I caught up recently with an old friend who works in an administrative position for a large professional services firm. When I told her a little about what I do, she brought up a pet pay peeve of hers: salary range maximums. Having been in her role for nearly a decade, her salary has reached the max, allowing her only limited increase opportunity going forward. As someone who’s been told she is an exceptional employee, she bristles at the suggestion that there should be a finite limit to her pay growth.
In what (at least historically) has been one of the most common salary range configurations – the 50% wide range – employees max out when they reach a base pay level 20% higher than the estimated "going rate" for their role and level of responsibility. I have had many one-on-ones and have presented to many employee groups about the rationale for salary range maximums. I tell them that an employee at maximum is earning a premium of 20% (assuming a 50% range width) over what we have determined to be the “market rate” for jobs like theirs, a likely result of them being rewarded for impressive performance in their role over a number of years.
Few appreciate hearing this, of course, and I've never particularly relished being the one to deliver the message. But it is a reality that makes sense on a number of levels – not the least of which are 1) that nobody can be guaranteed unlimited base salary growth and 2) there should be some incentive for employees to invest time and energy in growing their skills and capabilities in a way that brings heightened value to their employer.
I know, we’ve got the lump sum increase as one widely applied solution. A lump sum increase is certainly better than no increase at all.

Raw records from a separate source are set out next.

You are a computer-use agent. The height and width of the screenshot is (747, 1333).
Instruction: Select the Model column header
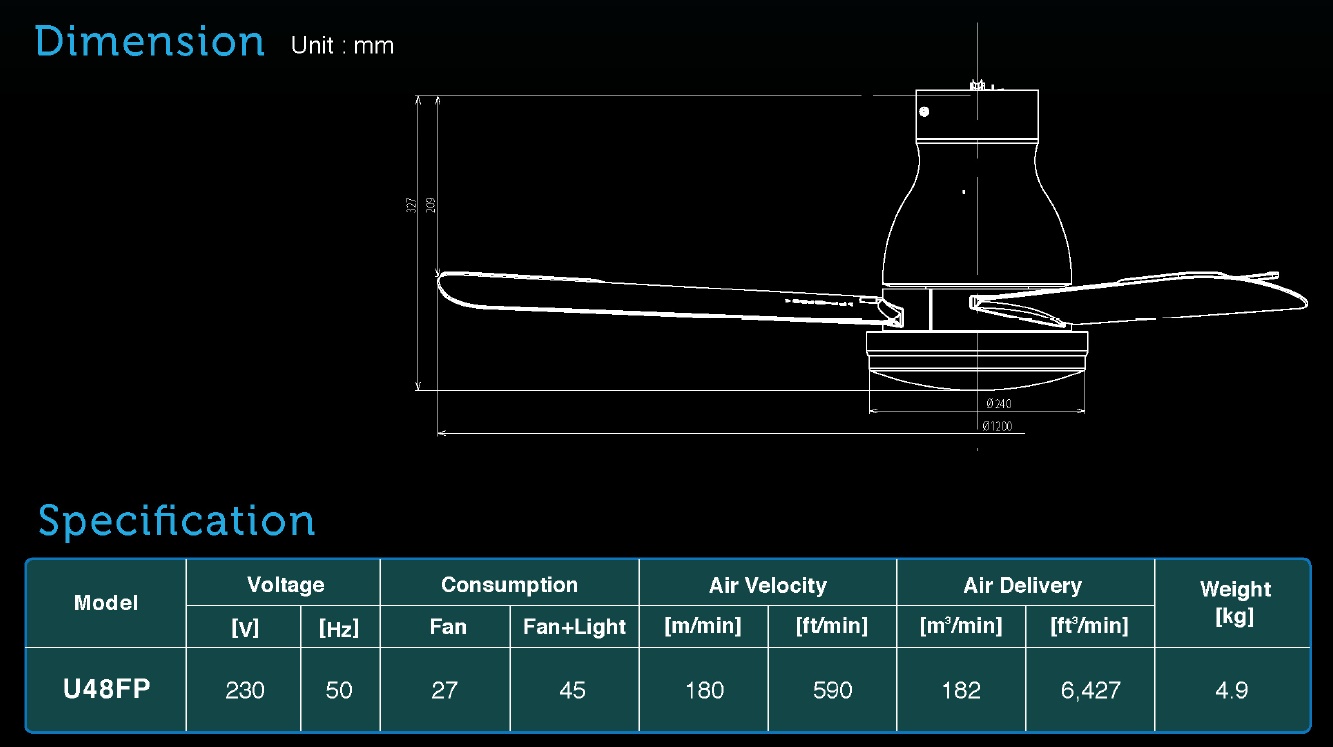tap(106, 603)
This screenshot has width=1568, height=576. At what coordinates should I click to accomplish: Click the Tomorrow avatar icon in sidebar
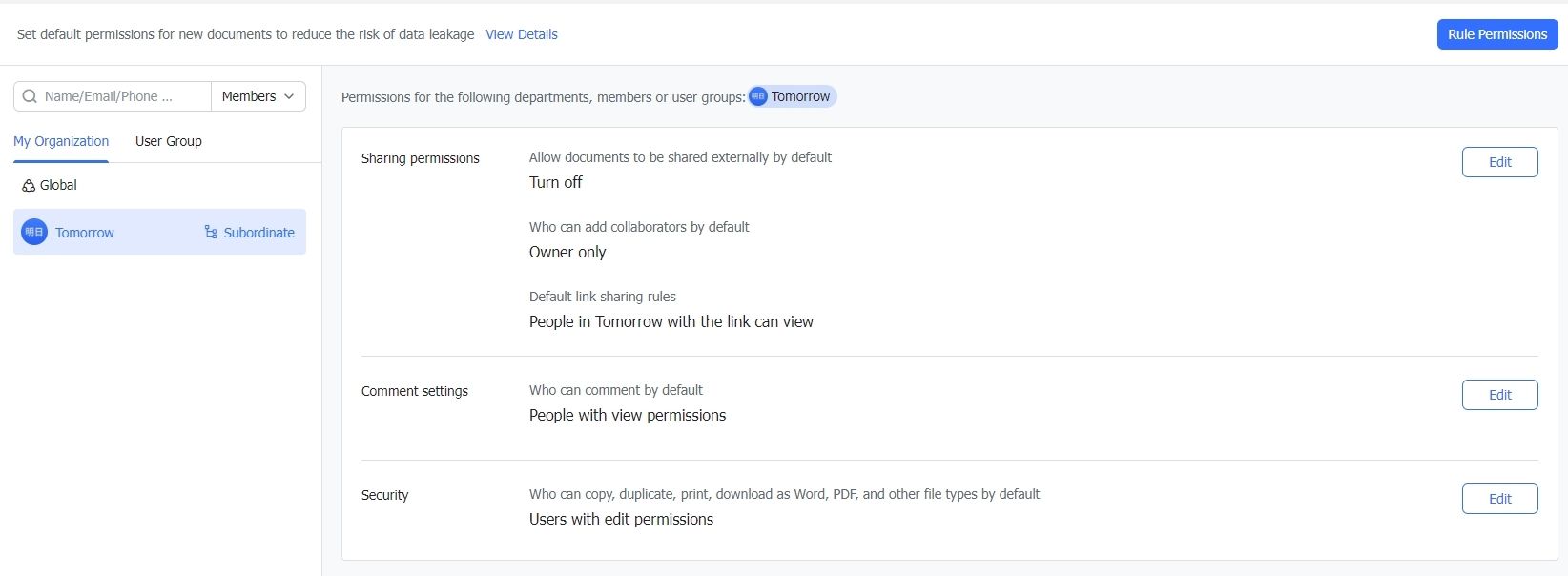coord(33,232)
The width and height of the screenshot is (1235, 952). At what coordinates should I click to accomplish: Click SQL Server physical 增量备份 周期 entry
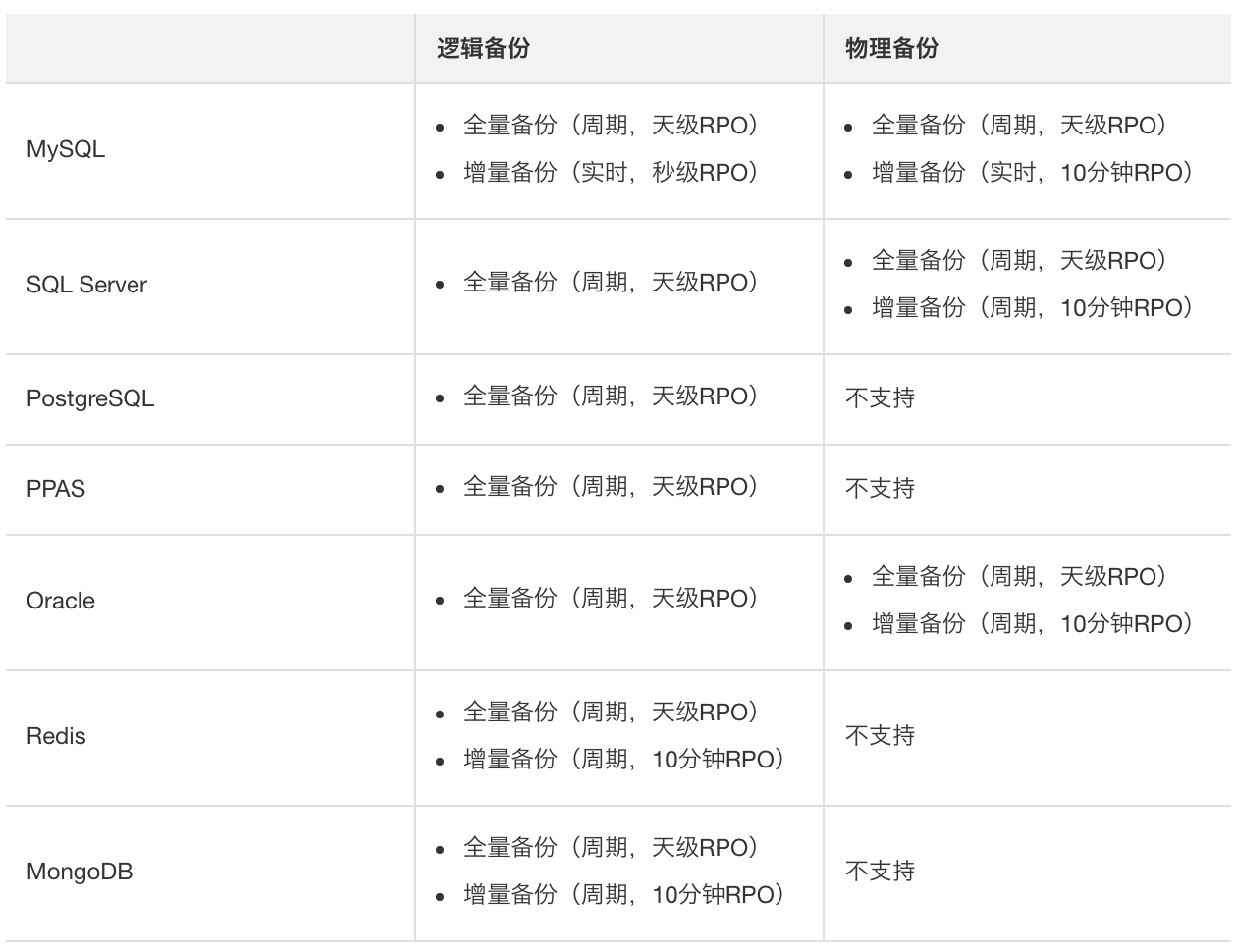tap(1033, 308)
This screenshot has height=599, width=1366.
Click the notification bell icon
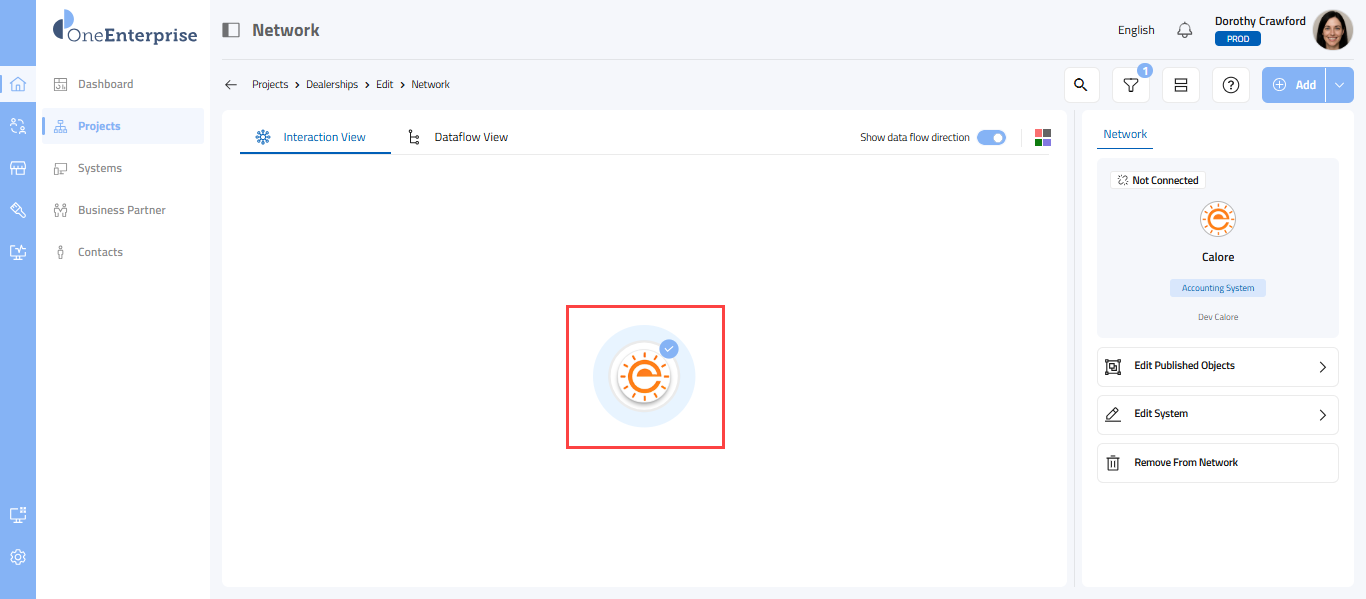coord(1185,30)
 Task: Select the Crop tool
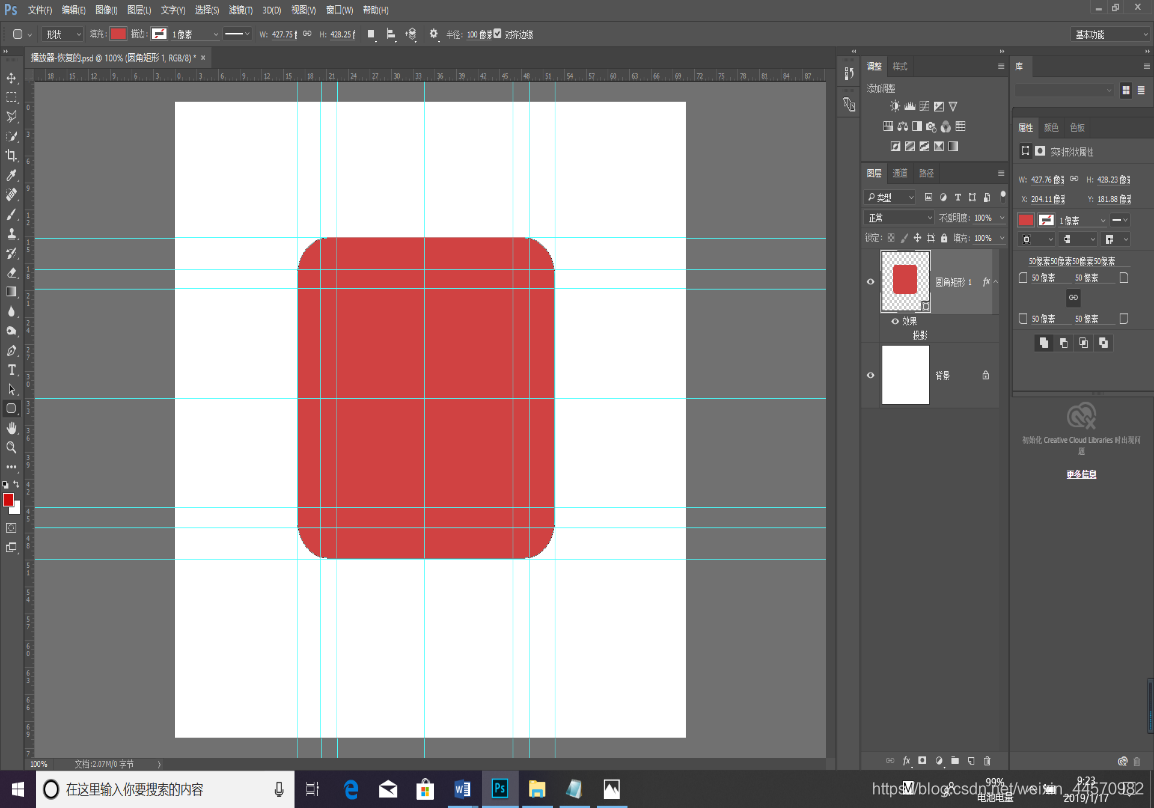tap(12, 156)
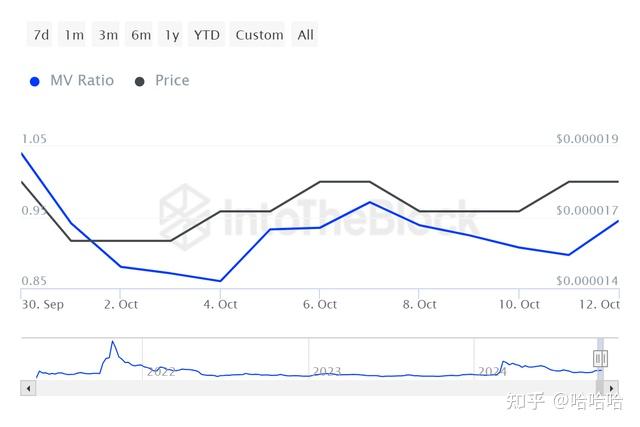Screen dimensions: 640x427
Task: Select the 1m time range
Action: (74, 35)
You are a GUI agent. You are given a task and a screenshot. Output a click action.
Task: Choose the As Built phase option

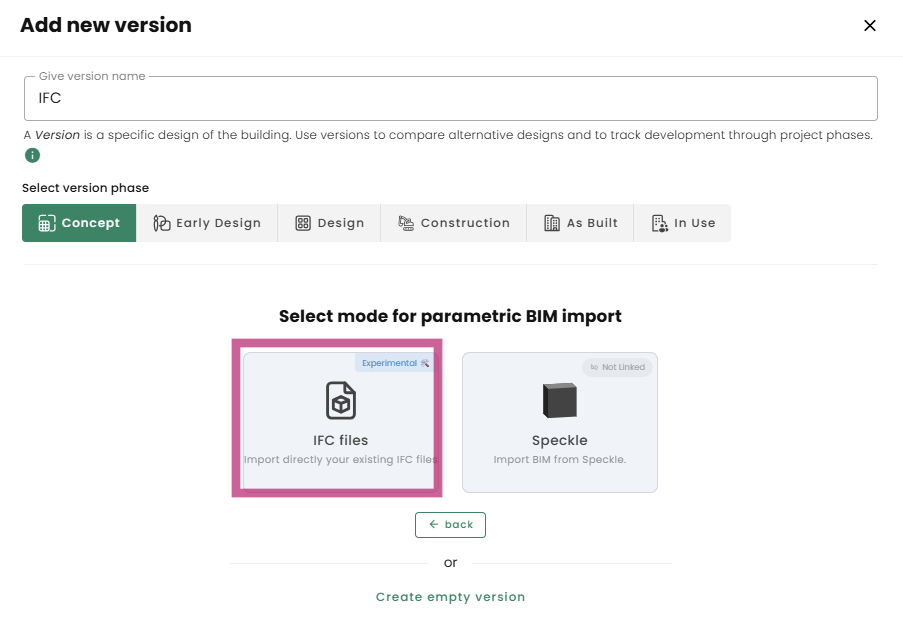(580, 223)
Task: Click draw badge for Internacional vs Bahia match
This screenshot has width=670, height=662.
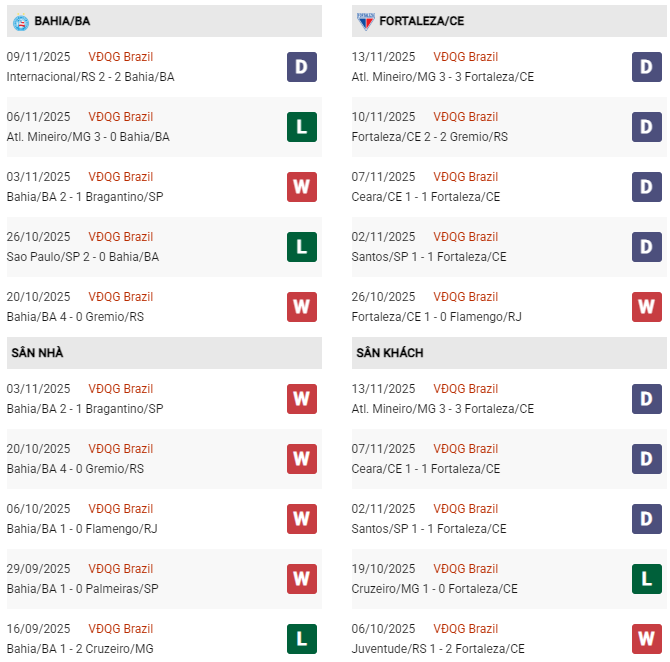Action: [301, 67]
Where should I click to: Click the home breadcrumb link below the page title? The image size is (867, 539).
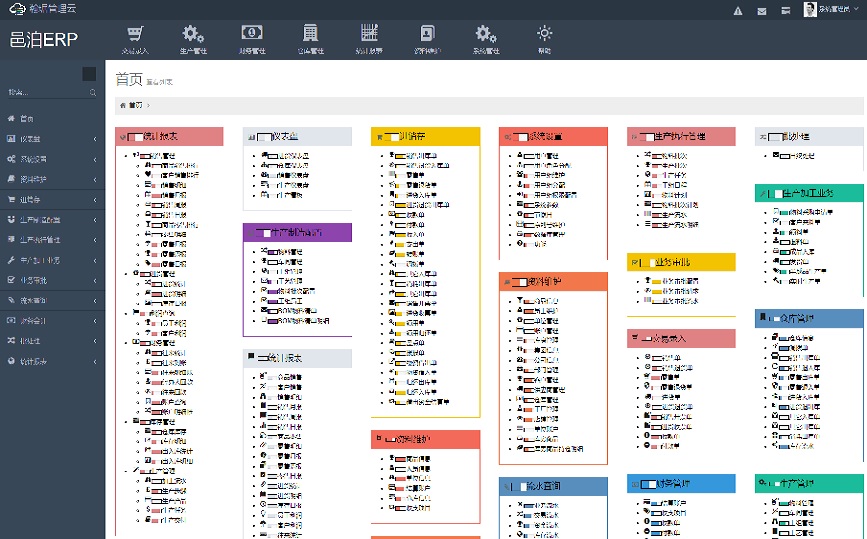131,104
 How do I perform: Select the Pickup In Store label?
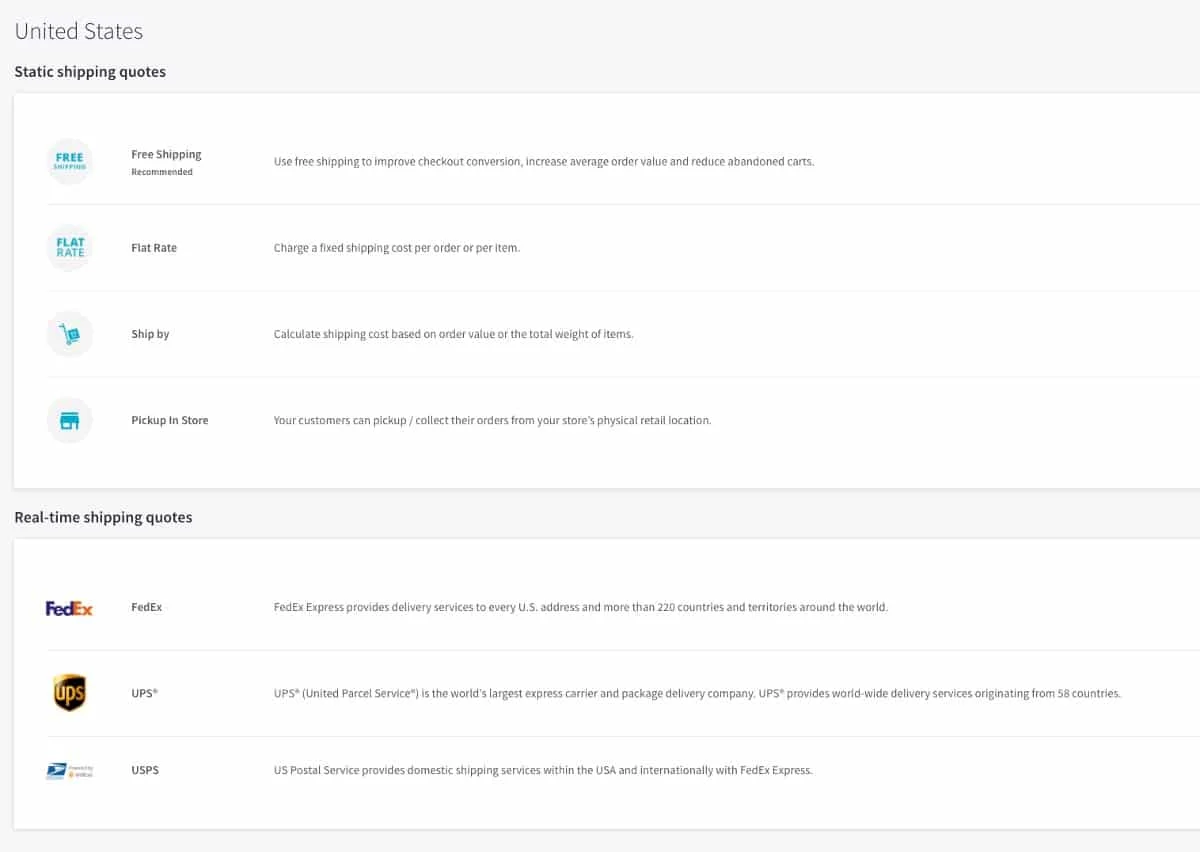click(170, 420)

And yes, I know. Many of you have broader salary ranges, so that the issue doesn’t rear its head until an employee is 25% 30% or more above their market wage. (Broadbands? Don’t even get me started.) Bottom line, I think there is value, for employees as well as employers, in the kinds of controls and constraints that salary ranges provide. There is protection from underpayment as well as overpayment. Ranges help ensure that there is rhyme and reason to how salary decisions are made – no small thing.
But I am nagged by the sense that there may be a missed opportunity here. Because there are employees who can and do rise above their role. Employees who can or already have delivered something extra; not necessarily something that qualifies them for a higher level job, but something with tangible value.
I'll also confess that I've not yet completely sold on the idea of wholesale movement away from job-based pay to person-based pay. I can grasp the logic and beauty of it - in theory - but I still believe that it is the exceptional organization who can execute it well. Hopefully, analytics will change that. Still, there are places where additional person-based practices can and should be considered, and the enforcement of salary maximums may present us with just such an opening. Whether through special project work, process improvement, providing mentoring or peer coaching – whether through a salary increase or some variable pay mechanism, we should be on the lookout for opportunities which open the door for alternative contributions and alternative rewards for our maxed out colleagues who have the potential to contribute more in their current role.
Can we design these kinds of opportunities to our pay programs in a way that allows both employer and employee to win? Or would these efforts create another semi-automatic entitlement which simply slides our salary maximums out without a corresponding commitment to value creation?
Any experience, wisdom or opinions to share on these questions?